“NORMAN” My rating: B
118 minutes | |MPAA rating: R
You don’t have to like Norman Oppenheimer, the fast-talking character played by Richard Gere in “Norman,” to appreciate his energy and drive.
Norman is a hustler and a schmoozer, an arm twister and a facile liar. When necessary he can be a party crasher and a stalker.
He appears to be a businessman (his card vaguely reads “Oppenheimer Strategies”) who specializes in putting together deals. More accurately, he puts together people far more capable than himself who can put together deals. With luck Norman gets a cut of the action.
One of the wonders of Gere’s performance (just when did he become such a terrific actor?) is that even while Norman remains a mystery, a cypher, he’s strangely compelling.

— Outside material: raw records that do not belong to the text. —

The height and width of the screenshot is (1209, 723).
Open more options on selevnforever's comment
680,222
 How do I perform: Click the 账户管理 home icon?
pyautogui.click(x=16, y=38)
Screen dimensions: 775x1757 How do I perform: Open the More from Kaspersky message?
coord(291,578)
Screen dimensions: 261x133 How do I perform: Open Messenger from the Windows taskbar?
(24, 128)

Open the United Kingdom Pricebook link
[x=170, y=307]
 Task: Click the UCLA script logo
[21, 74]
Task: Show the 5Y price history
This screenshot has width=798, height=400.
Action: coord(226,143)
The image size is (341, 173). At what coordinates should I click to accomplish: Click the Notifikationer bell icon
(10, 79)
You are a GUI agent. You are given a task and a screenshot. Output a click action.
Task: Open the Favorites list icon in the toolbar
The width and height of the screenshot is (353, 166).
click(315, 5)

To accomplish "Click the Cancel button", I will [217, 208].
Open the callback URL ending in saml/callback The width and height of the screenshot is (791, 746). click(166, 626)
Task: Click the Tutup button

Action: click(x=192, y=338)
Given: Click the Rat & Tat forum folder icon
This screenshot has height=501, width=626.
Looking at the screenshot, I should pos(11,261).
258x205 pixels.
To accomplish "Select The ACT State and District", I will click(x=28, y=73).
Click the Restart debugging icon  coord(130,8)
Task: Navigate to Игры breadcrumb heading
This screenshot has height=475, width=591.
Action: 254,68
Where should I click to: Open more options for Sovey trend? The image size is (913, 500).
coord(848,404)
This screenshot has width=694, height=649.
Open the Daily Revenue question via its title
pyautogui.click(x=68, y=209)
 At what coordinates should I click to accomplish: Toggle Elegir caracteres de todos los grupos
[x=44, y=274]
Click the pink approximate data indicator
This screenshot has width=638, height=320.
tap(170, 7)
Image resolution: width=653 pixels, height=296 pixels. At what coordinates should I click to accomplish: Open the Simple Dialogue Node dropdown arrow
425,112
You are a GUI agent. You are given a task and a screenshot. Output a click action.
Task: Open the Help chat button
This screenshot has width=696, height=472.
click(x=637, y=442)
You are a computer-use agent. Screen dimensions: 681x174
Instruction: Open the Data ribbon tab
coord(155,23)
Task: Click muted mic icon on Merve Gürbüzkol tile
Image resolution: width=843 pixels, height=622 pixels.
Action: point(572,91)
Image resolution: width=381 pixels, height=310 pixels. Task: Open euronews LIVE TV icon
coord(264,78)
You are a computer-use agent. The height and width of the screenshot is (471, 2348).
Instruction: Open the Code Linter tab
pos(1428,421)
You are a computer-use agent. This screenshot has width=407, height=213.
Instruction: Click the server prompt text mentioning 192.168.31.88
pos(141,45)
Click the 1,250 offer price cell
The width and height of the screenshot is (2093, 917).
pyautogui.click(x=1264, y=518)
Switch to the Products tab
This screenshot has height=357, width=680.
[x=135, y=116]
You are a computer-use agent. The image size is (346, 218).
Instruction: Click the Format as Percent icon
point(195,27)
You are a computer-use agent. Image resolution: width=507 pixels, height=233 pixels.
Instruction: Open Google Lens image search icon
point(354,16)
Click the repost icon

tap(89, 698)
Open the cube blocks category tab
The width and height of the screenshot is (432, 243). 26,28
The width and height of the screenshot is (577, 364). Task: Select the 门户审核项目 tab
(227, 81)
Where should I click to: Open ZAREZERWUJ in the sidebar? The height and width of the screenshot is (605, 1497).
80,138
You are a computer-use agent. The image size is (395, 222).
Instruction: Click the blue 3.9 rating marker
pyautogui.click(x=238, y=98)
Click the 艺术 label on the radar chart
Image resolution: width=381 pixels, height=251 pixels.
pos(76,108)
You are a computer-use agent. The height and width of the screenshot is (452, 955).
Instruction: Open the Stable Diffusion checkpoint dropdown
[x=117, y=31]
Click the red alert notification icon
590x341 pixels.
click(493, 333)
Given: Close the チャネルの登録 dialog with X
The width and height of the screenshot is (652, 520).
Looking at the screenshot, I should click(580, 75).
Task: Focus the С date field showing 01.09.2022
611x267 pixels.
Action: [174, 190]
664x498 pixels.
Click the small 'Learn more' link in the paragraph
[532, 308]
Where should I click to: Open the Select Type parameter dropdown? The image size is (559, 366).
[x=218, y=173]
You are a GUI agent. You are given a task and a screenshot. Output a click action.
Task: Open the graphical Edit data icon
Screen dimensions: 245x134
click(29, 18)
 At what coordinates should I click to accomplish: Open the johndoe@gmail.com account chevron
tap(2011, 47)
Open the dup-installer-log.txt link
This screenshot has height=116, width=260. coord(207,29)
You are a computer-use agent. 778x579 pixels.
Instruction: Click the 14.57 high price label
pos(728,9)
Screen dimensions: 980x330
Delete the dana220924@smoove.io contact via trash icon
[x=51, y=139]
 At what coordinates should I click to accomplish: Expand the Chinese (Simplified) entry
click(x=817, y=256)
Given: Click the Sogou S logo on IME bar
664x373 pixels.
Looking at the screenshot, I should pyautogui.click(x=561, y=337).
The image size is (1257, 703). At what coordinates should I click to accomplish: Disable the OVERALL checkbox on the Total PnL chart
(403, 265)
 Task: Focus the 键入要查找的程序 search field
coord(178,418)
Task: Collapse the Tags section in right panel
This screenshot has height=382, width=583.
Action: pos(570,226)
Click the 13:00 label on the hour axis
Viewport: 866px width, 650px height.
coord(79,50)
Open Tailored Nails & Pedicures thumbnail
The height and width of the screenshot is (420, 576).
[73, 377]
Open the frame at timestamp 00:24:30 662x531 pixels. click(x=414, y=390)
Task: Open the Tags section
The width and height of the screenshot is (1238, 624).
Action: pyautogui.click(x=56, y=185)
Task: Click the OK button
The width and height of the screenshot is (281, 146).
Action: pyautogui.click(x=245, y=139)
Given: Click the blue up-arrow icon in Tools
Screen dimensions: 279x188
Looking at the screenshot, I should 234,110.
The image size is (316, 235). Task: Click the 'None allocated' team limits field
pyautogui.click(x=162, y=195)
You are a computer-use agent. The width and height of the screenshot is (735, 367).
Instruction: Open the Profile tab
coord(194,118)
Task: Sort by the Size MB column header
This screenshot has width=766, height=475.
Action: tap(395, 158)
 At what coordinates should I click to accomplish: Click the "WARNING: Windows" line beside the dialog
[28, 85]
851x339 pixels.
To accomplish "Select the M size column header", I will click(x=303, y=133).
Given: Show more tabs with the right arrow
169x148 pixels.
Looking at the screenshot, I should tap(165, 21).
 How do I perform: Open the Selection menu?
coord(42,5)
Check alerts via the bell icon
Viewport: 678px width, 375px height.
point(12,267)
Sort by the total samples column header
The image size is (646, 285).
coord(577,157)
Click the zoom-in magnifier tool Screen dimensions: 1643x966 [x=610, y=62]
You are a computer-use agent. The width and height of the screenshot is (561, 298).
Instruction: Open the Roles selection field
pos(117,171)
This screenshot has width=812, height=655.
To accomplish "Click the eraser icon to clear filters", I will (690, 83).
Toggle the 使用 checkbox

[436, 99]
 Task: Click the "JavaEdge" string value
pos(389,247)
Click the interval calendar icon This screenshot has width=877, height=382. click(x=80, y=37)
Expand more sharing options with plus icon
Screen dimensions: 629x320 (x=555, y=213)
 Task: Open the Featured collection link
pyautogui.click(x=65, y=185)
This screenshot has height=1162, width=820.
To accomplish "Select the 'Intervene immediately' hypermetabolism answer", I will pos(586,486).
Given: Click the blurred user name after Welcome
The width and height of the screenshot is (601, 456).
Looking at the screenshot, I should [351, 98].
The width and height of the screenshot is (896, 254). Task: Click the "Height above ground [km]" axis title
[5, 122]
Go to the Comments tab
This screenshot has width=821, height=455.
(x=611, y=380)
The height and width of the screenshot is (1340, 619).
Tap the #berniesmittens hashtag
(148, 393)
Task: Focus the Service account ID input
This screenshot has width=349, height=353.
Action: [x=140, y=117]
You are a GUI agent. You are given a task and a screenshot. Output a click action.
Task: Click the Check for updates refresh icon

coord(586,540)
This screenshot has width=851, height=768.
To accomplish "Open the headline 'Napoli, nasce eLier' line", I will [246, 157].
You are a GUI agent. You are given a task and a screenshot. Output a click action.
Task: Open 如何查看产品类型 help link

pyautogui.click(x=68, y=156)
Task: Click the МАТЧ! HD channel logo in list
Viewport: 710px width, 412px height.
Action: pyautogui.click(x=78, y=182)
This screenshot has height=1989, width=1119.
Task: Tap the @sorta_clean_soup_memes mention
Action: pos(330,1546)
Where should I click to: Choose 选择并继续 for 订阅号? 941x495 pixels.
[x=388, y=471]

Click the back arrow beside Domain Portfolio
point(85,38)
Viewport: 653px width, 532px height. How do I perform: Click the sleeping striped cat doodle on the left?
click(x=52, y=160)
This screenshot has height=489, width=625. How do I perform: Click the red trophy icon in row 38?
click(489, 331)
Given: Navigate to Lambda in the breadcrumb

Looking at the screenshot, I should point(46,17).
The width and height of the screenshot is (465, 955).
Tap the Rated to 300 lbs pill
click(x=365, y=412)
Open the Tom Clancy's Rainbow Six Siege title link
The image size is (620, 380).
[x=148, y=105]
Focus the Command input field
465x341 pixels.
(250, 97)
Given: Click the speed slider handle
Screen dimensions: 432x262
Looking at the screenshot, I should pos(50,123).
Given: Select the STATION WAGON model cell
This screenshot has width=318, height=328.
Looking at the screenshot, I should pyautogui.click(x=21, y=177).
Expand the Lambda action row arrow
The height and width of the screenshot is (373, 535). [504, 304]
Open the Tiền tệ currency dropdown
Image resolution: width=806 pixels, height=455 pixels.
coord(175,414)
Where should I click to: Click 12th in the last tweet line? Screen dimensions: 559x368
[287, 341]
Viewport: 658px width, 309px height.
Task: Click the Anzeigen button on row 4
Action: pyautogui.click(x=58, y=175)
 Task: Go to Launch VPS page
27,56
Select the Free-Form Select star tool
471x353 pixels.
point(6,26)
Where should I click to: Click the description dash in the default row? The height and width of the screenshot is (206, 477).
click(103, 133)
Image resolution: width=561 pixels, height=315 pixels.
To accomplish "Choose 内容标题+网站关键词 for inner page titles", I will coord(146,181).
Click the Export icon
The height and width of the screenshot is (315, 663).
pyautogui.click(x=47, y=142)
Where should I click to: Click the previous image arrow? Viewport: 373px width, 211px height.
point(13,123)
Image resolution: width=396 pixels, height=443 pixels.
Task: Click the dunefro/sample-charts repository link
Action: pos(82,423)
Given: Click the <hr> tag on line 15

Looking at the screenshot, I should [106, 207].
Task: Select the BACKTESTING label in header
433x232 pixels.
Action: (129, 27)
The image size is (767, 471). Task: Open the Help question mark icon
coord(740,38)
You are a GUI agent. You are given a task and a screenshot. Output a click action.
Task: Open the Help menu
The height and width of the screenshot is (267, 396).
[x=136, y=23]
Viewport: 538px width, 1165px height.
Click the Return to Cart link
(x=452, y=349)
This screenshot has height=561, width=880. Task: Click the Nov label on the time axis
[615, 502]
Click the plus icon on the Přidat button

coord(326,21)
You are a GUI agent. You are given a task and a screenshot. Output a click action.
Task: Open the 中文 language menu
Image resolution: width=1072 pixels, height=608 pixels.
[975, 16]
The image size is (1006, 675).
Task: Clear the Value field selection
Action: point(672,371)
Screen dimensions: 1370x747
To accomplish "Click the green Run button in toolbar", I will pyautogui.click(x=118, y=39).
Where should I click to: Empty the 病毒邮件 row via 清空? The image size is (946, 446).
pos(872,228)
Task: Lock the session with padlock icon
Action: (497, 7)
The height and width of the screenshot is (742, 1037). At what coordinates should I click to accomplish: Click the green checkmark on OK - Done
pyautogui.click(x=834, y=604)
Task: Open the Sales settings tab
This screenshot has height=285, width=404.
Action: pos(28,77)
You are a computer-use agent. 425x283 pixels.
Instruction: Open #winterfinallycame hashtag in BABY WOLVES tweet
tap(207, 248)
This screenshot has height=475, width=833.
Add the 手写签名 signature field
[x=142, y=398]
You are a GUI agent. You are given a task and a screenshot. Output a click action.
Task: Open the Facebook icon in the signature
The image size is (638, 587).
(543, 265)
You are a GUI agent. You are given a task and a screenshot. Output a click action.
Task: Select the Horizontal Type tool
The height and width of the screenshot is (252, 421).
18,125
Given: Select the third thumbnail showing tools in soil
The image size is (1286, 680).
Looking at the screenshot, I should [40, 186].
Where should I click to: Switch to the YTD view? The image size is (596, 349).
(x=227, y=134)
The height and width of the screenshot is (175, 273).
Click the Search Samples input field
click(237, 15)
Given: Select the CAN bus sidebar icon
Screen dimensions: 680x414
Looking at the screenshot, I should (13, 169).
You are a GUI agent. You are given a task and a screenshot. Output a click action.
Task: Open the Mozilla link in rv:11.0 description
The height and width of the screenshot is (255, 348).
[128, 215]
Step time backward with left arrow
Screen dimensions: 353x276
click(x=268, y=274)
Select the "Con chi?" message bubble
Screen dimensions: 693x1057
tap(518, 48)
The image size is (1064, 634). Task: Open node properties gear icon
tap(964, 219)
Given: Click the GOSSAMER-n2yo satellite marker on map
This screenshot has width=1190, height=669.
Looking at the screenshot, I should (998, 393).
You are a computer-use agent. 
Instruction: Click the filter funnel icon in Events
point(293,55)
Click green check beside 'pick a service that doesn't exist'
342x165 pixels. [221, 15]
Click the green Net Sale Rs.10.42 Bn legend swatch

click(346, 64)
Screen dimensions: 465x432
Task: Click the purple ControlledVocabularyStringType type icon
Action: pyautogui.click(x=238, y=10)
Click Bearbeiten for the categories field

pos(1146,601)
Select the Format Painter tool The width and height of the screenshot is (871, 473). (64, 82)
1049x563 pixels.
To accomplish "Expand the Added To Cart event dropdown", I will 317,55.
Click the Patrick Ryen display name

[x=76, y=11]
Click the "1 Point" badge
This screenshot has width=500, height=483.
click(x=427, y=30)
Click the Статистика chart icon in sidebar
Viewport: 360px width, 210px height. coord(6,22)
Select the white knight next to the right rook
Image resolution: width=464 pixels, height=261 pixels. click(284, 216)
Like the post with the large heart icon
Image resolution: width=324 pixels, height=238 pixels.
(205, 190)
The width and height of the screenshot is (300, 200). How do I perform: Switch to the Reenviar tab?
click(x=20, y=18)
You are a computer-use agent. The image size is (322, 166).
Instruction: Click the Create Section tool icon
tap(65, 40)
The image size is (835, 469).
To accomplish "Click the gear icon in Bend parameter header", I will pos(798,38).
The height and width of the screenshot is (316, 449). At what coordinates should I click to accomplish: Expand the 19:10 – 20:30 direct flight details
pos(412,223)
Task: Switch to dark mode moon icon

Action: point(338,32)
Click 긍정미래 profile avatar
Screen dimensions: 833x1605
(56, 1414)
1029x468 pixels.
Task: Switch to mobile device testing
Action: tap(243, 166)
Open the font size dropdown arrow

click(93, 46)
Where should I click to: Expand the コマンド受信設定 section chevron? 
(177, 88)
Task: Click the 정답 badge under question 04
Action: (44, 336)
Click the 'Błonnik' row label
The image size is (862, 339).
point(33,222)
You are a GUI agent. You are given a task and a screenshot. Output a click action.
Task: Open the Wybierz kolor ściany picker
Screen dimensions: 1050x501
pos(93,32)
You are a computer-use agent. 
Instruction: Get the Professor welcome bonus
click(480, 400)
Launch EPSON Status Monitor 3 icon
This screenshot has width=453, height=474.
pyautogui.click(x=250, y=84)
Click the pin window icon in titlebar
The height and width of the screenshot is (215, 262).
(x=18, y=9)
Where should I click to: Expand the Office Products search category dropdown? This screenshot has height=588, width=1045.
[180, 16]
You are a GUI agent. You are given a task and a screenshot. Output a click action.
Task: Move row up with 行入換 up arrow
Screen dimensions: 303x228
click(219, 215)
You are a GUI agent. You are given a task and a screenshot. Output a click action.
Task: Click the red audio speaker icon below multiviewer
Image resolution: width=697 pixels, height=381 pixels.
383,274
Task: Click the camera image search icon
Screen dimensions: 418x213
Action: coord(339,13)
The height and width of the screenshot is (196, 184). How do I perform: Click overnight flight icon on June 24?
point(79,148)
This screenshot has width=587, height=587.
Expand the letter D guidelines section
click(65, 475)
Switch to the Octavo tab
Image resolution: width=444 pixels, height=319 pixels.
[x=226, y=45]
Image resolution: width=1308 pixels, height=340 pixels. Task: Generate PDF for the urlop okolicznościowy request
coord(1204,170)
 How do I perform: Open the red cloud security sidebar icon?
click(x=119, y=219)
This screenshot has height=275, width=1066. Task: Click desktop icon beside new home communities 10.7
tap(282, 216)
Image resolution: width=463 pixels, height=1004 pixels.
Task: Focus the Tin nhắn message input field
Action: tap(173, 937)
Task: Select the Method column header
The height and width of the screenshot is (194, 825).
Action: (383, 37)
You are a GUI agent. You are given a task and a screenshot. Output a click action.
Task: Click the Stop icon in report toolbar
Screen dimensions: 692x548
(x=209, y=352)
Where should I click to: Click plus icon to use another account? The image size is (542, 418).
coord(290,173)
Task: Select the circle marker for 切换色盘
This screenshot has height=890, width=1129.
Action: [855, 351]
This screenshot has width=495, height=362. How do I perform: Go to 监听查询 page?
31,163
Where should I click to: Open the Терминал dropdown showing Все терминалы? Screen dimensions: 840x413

(The movie has a secondary title: “The Moderate Rise and Tragic Fall of a New York Fixer.” That right there tells you what we can look forward to.)
In the early scenes we see Norman pestering casual acquaintances and heavy hitters on the New York financial scene (among the players are Michael Sheen, Dan Stevens, Josh Charles and Harris Yulin). Outwardly Norman oozes confidence and professionalism. He’s impeccably dressed and groomed.
But beneath that show of casual affluence you get a whiff of angst from a minor player desperate to be part of the big game. Norman is usually broke; he pops Tic Tacs in lieu of meals. He can’t afford an office, conducting all his business over his cell phone.
Writer/director Joseph Cedar’s film turns on Norman’s courting of an Israeli deputy minister visiting the Big Apple for a conference. Eshel (an excellent Lior Ashkenazi) is a bureaucratic nobody grateful that this apparent go-getter of an American wants to befriend him. Norman even treats him to the city’s most expensive pair of men’s shoes.